VOTERS who scream about bloated government are often the same ones who scream loudest when their own particular handout is threatened. We have become a people who demand our services, and demand not to be taxed to pay for them. We are an electorate who bought the absurd promise that we could "increase military spending, cut taxes, and balance the budget." The few elected officials with the integrity to stand up and announce that this was quite impossible were punished at the polls. Voters say they are an gry because elected leaders won't tell them the truth, but in practice they run out of office anyone who does.

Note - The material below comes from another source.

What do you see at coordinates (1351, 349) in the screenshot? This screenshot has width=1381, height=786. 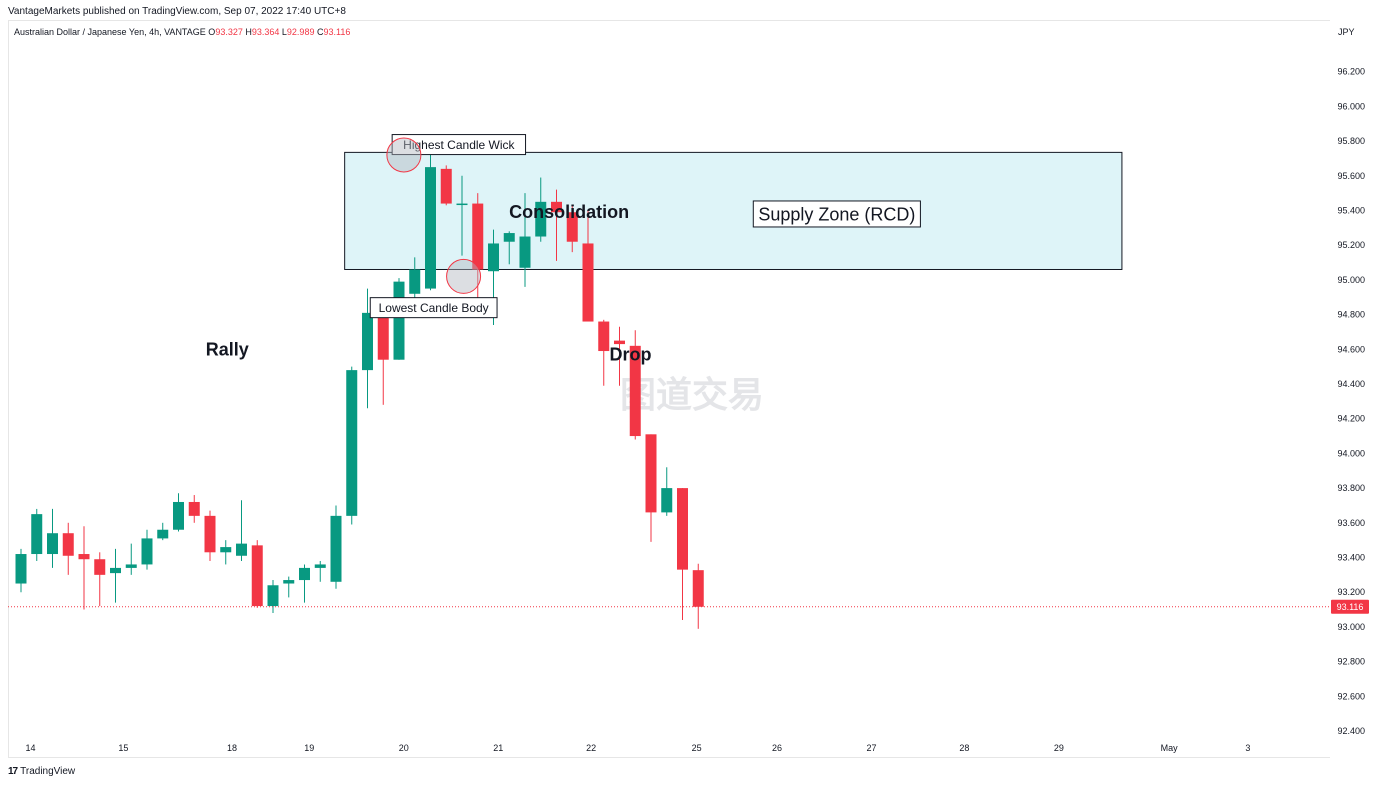 I see `y-tick-label: 94.600` at bounding box center [1351, 349].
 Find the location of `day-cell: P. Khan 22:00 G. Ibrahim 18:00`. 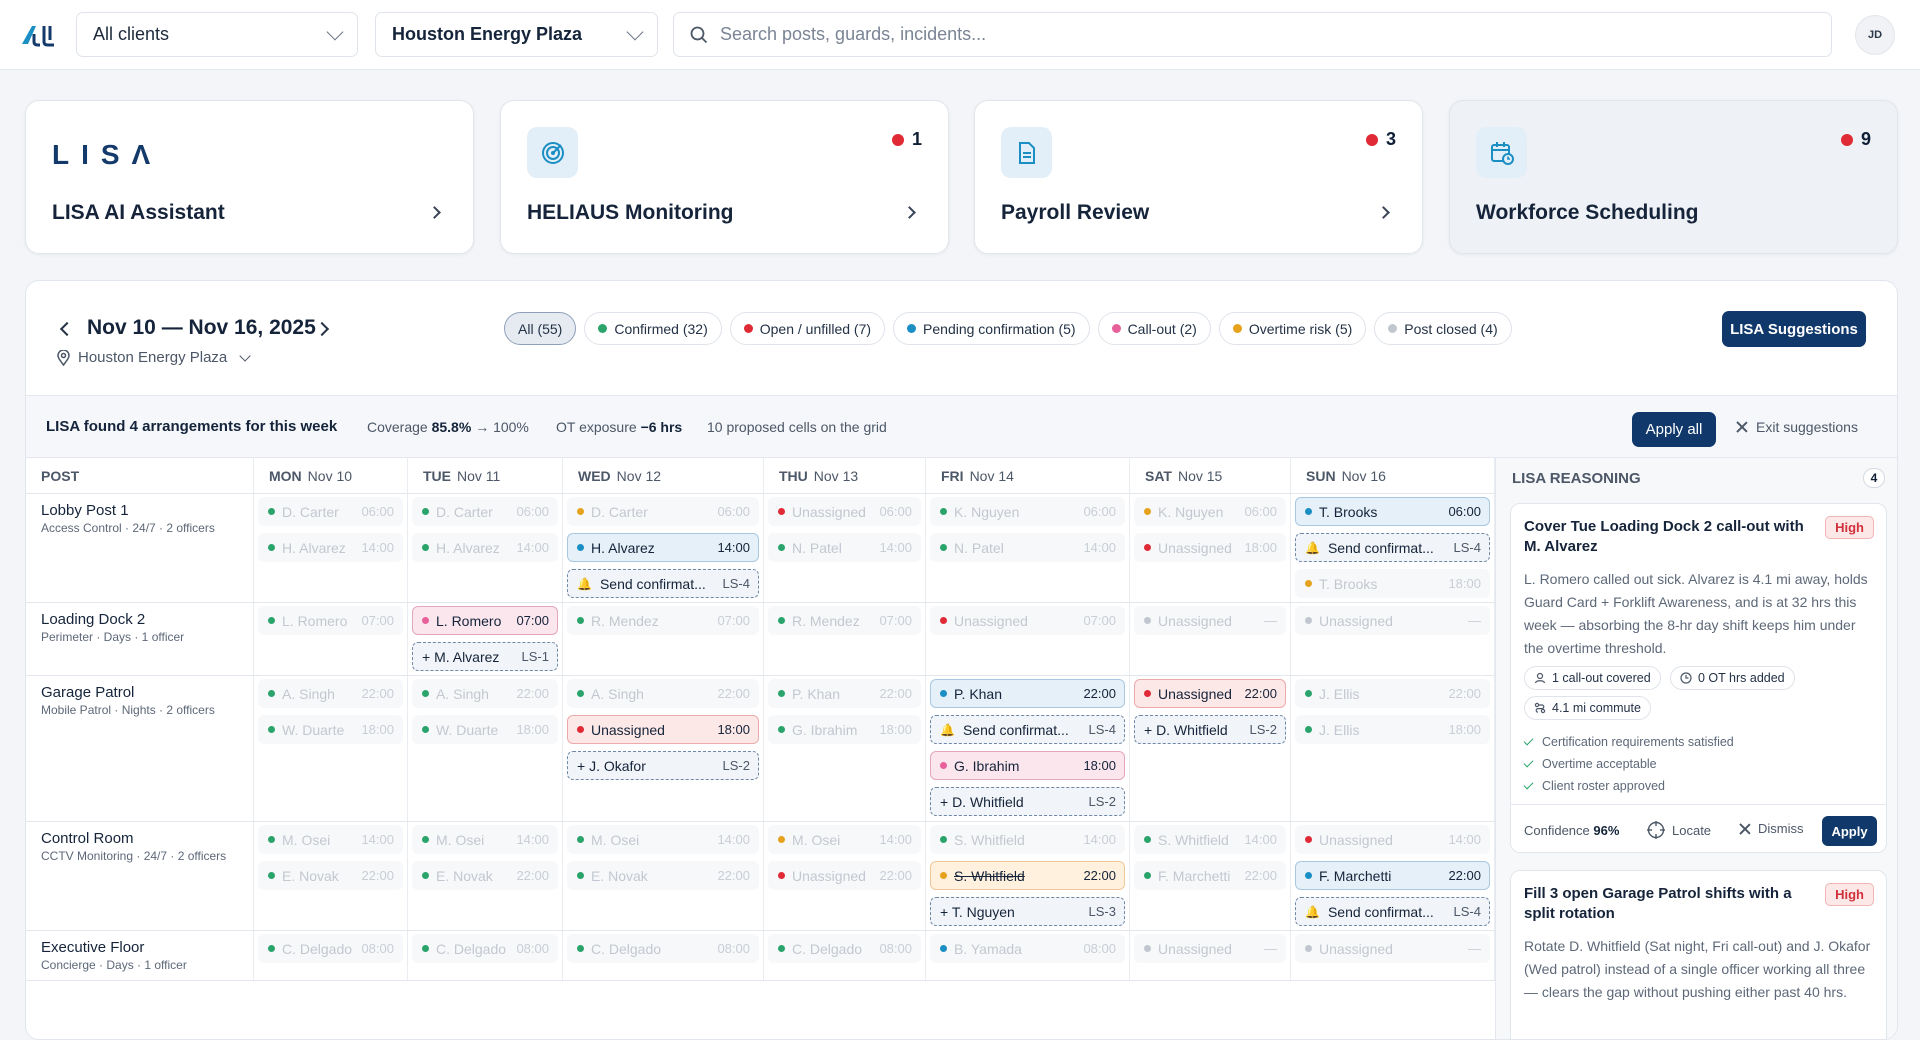

day-cell: P. Khan 22:00 G. Ibrahim 18:00 is located at coordinates (845, 748).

It all seems to be confirming Hamilton's fears. Observing the activities of state legislatures in the 1780s, Hamilton said, "The inquiry [of legislators] constantly is what will please, not what will benefit the people." Of the people themselves, Hamilton complained that they "murmur at taxes, clamor at their rulers" and "change one incapable man for another more incapable."As Jefferson traveled from Monticello to New York to join President Washington's first Cabinet, he paused in Charlottesville, Va. To
a gathering of local citizens, he said: "It rests now with ourselves alone to enjoy in peace and concord the blessings of self-government, so long denied to mankind: to show by example the sufficiency of human reason for the care of human affairs...."
The great philosophical fight between Jefferson and Hamilton remains unresolved. Whose vision will prove the more accurate in describing America as we near the 21st century? "It rests now with ourselves alone" to decide.